▶ Assigned task:
Whichever lines of the material contain "Toggle", copy each of them.

*** Material provided

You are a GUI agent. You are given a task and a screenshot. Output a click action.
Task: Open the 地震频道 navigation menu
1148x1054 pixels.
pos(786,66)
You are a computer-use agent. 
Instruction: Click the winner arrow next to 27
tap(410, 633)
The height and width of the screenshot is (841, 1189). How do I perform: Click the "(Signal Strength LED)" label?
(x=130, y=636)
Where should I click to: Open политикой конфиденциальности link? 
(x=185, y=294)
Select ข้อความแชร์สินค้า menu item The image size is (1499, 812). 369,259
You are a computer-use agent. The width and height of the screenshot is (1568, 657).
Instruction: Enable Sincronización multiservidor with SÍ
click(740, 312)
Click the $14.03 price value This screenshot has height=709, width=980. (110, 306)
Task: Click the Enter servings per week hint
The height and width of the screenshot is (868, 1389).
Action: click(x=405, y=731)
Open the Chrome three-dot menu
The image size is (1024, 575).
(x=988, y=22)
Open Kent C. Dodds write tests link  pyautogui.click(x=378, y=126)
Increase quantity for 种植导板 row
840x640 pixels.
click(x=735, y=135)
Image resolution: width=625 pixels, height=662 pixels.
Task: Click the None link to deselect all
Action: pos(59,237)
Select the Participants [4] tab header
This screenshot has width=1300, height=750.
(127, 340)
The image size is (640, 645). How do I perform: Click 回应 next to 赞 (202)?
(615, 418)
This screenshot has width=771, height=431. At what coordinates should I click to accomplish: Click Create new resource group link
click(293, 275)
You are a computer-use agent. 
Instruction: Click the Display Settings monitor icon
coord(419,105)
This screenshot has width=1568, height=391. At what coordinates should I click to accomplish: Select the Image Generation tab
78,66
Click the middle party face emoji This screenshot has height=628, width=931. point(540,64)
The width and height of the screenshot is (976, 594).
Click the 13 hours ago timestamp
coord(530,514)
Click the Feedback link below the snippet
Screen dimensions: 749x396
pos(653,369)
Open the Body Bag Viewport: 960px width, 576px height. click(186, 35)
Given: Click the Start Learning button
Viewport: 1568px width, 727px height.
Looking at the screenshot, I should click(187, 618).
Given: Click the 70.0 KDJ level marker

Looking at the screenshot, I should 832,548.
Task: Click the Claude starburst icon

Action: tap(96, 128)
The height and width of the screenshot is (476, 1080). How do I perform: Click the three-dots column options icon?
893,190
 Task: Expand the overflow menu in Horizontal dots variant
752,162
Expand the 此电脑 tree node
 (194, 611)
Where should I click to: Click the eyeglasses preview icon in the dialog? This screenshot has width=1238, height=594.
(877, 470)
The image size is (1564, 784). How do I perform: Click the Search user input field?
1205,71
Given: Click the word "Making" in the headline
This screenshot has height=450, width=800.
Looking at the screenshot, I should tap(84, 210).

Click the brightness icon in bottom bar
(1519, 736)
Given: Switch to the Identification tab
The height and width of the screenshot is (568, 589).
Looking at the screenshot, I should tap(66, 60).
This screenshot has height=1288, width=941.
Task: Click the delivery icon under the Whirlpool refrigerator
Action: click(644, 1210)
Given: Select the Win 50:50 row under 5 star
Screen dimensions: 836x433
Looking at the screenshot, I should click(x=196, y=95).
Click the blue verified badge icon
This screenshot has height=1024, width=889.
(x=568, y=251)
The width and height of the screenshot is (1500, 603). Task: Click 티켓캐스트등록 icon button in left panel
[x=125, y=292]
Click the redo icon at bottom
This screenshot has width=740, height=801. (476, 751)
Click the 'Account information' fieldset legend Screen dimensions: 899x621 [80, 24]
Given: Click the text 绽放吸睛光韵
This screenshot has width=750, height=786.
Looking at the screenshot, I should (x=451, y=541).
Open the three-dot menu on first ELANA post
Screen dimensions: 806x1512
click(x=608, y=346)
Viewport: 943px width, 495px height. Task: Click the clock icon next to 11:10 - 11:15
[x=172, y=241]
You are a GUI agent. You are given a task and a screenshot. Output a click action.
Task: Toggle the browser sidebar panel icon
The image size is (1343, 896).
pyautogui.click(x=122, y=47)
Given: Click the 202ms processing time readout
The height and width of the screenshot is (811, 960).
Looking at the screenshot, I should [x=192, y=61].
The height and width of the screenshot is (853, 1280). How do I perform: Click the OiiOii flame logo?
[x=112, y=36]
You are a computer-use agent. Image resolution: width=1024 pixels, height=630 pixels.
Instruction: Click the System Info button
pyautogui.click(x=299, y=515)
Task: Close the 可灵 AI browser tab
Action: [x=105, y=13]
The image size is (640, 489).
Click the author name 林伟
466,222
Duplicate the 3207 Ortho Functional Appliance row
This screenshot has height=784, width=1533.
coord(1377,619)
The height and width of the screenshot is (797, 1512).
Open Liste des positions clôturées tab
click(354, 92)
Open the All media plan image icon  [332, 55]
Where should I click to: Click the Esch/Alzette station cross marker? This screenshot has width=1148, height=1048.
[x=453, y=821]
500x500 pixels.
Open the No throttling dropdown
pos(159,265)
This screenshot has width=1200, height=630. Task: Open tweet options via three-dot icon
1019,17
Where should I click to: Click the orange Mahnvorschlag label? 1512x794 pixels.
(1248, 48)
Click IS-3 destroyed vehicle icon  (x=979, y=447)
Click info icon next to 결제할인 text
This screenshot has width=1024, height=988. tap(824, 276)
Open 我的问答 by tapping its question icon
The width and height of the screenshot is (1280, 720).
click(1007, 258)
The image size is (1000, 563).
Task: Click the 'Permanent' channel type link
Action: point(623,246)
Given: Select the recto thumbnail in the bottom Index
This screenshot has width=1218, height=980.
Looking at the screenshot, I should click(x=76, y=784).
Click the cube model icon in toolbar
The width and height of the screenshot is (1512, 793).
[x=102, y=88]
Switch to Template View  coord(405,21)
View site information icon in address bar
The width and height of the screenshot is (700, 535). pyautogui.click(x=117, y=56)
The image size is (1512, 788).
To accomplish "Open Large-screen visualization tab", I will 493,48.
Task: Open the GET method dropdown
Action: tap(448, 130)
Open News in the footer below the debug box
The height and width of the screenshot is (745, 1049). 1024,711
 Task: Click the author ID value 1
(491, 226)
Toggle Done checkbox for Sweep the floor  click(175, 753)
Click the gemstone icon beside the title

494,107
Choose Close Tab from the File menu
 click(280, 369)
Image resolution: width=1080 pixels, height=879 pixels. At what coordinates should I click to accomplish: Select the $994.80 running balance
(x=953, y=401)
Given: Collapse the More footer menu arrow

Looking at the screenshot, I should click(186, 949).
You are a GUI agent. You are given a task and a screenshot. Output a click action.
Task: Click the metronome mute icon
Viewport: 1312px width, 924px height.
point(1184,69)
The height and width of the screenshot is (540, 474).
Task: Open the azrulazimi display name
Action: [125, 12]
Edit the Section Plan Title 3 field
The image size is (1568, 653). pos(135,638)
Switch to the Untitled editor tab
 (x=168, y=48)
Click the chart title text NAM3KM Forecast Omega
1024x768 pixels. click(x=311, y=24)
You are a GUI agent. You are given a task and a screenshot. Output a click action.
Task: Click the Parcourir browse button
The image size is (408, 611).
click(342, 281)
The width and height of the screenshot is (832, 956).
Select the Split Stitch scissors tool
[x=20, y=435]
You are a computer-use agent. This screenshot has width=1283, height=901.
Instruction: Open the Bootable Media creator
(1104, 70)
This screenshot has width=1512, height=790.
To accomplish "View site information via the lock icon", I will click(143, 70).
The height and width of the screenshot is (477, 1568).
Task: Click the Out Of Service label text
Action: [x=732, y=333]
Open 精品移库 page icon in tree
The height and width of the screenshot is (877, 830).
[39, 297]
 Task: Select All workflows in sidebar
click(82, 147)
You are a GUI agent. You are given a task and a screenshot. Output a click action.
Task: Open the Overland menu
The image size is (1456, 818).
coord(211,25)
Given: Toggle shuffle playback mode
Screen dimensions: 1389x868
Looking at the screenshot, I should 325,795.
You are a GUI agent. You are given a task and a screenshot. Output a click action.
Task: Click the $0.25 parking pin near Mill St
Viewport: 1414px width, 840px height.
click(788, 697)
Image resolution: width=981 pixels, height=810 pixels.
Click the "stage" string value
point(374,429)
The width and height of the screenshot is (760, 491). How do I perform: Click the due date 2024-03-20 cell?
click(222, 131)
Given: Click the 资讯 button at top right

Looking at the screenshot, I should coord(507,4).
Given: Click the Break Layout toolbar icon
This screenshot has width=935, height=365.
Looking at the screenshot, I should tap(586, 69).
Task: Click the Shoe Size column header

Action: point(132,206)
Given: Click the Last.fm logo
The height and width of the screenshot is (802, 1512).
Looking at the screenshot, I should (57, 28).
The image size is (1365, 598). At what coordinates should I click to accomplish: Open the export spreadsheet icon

******

▶ Solution to this exercise:
Task: Toggle the browser sidebar panel icon
Toggle Done checkbox for Sweep the floor  click(175, 753)
Given: Toggle shuffle playback mode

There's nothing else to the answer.